Резкий ветер бьёт нам в лицо, мимо нас облаками проносится нашпигованный горячими искрами дым, вырывающийся из паровозной трубы. Вокруг нас летит и кружится прерия – и глубоко дышит, и тихо шепчет, и порывисто вскрикивает разными голосами на разных языках. Сверху над нами сияют далёкие миры, а в головы к нам приходят, приплывают мысли – какие-то странные мысли, свободные и дикие, подобно голосам прерий, иногда, кажется, совершенно не связанные друг с другом, а иногда – покрытые какой-то пеленой, бегущие по кругу, бесконечные. И в это же самое время под нами, в вагоне, сидят и лежат люди, много людей, их дорога определена и мысли связны; они знают, откуда они едут и куда прибудут, и они рассказывают это один другому, а потом раздеваются и идут спать, понятия не имея, что наверху, прямо над их головами, сидят две вольные птицы, у которых сейчас короткая передышка посреди пути – откуда? куда? На рассвете мы спрыгнем вниз, на землю, и пойдём воровать кур или ловить рыбу самыми разными способами.
В один из последних августовских дней я лежал голый на прибрежном песке глубокой и узкой реки и обсыхал на солнце. Мой товарищ ещё плескался, он поднял такой шум и тарарам, какой обычно устраивают во время купания не взрослые люди, а мальчишки лет восьми-девяти. Потом он вылез на берег, свежий и сияющий с головы до пят; коричневый крест у него на лбу выделялся особенно отчётливо. Какое-то время мы лежали на песке, один подле другого, лежали и молчали. Я и хотел и не хотел спрашивать его про шрам. В конце концов спросил.

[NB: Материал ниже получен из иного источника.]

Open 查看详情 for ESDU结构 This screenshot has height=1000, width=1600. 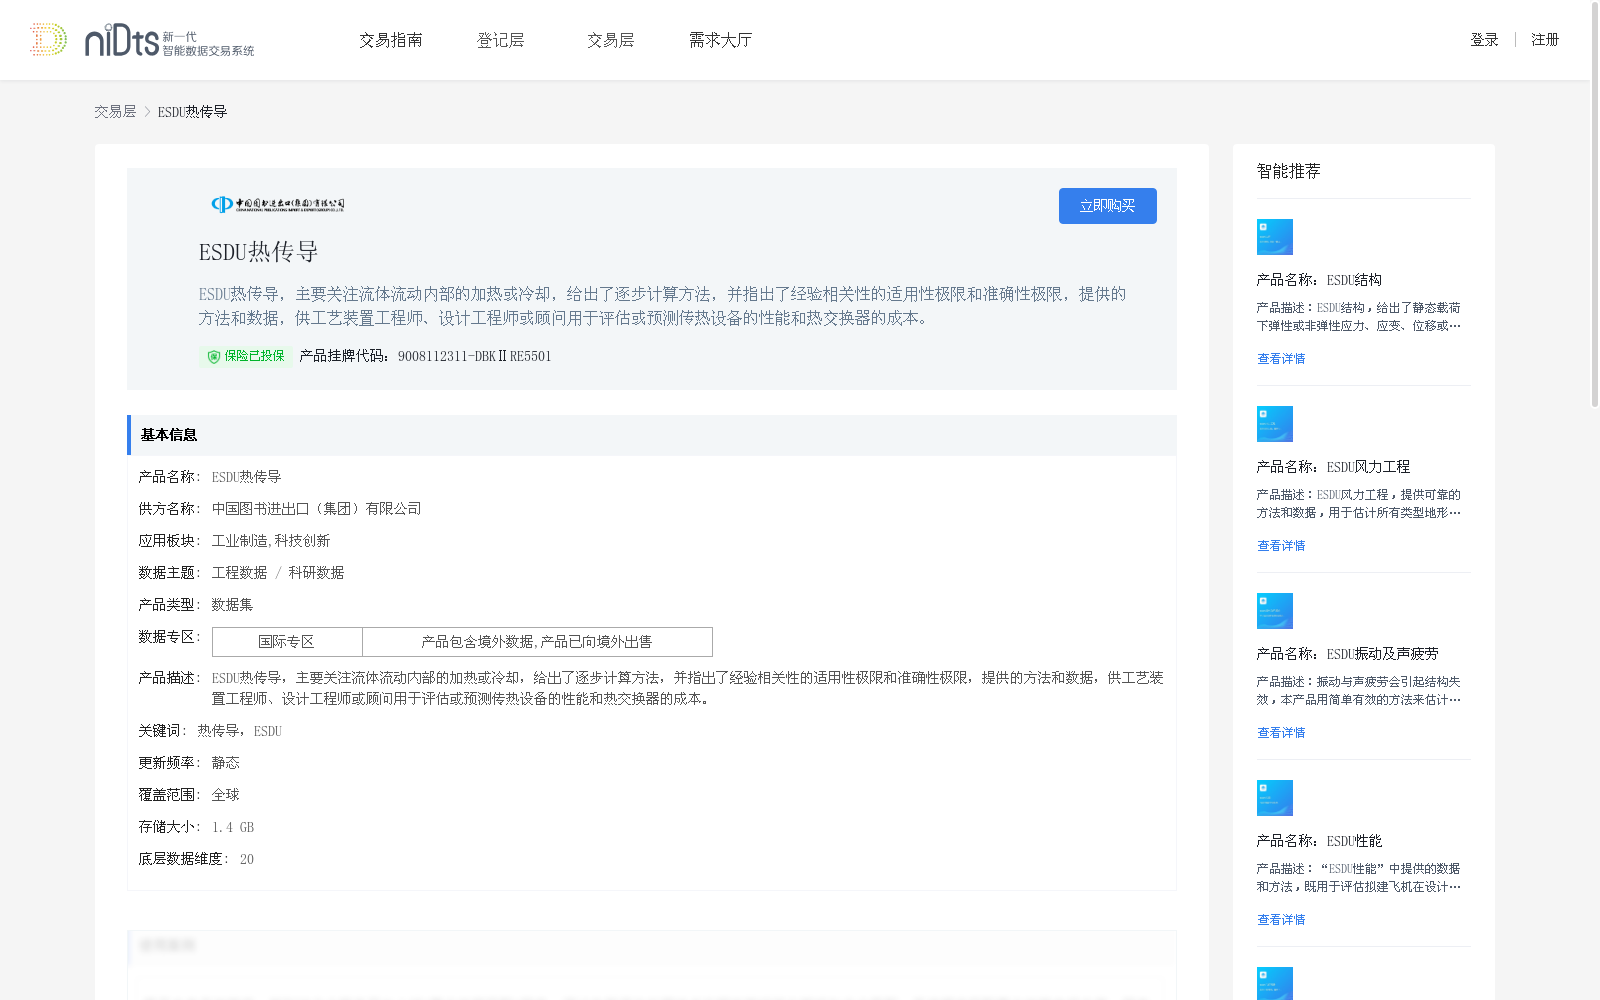(x=1281, y=358)
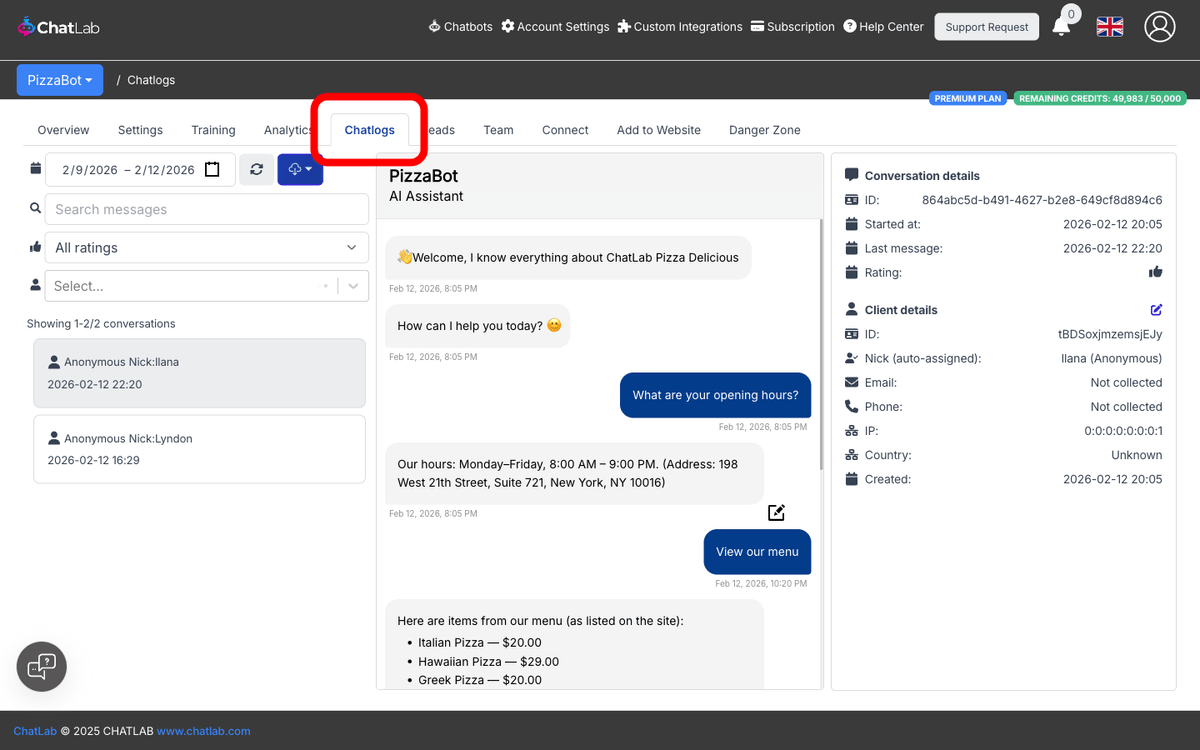Open the calendar date picker icon
This screenshot has height=750, width=1200.
coord(212,169)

Он приподнял голову с песка и посмотрел на меня с любопытством и лёгкой насмешкой.
– А не испугаешься?
За много лет я навидался всякого.
– Рассказывай, – произнёс я.
Мой отец умер, когда мне было несколько месяцев. Из всего, что я слышал о нём, я понял, что он был «со странностями». Отстранённый от всего человек – я всё-таки представлял его именно таким, каким нафантазировал, в то время как другие говорили, что он был обычным чудаком. Впрочем, рассказать я хочу не о нём.
Мать моя была женщина стройная, высокая, широкоплечая, сухощавая и вечно хмурая. Она держала лавочку. Мать кормила меня, платила за моё обучение в хедере[13] и частенько меня била, потому что я рос не таким, каким ей бы хотелось.
А чего ей хотелось? Я так до конца и не понял. Наверное, она и сама этого не знала точно. С моим отцом она постоянно ругалась, и, так как он умер, она осталась вдовой в тридцать два года. На все предложения сватов моя мать только головой качала:
– Нет, после того, что было, – не смогу больше. Да и не нужен мне никто. И вообще, зачем ребёнку отчим?
Больше она замуж не вышла. По-видимому, я должен был вырасти таким же, как мой отец, только без его недостатков – тот был не от мира сего, и, как, бывало, говаривала мать, «слишком уж вспыльчивый». В общем, так: била она меня часто, сильно, безжалостно. Однажды – мне тогда было двенадцать лет – она принялась избивать меня железным прутом, который служил ей, чтоб запирать ставни в лавке изнутри. А я возьми и дай ей сдачи – и она вдруг остановилась и побледнела, глядя на меня вытаращенными глазами. С тех пор она больше не поднимала на меня руку.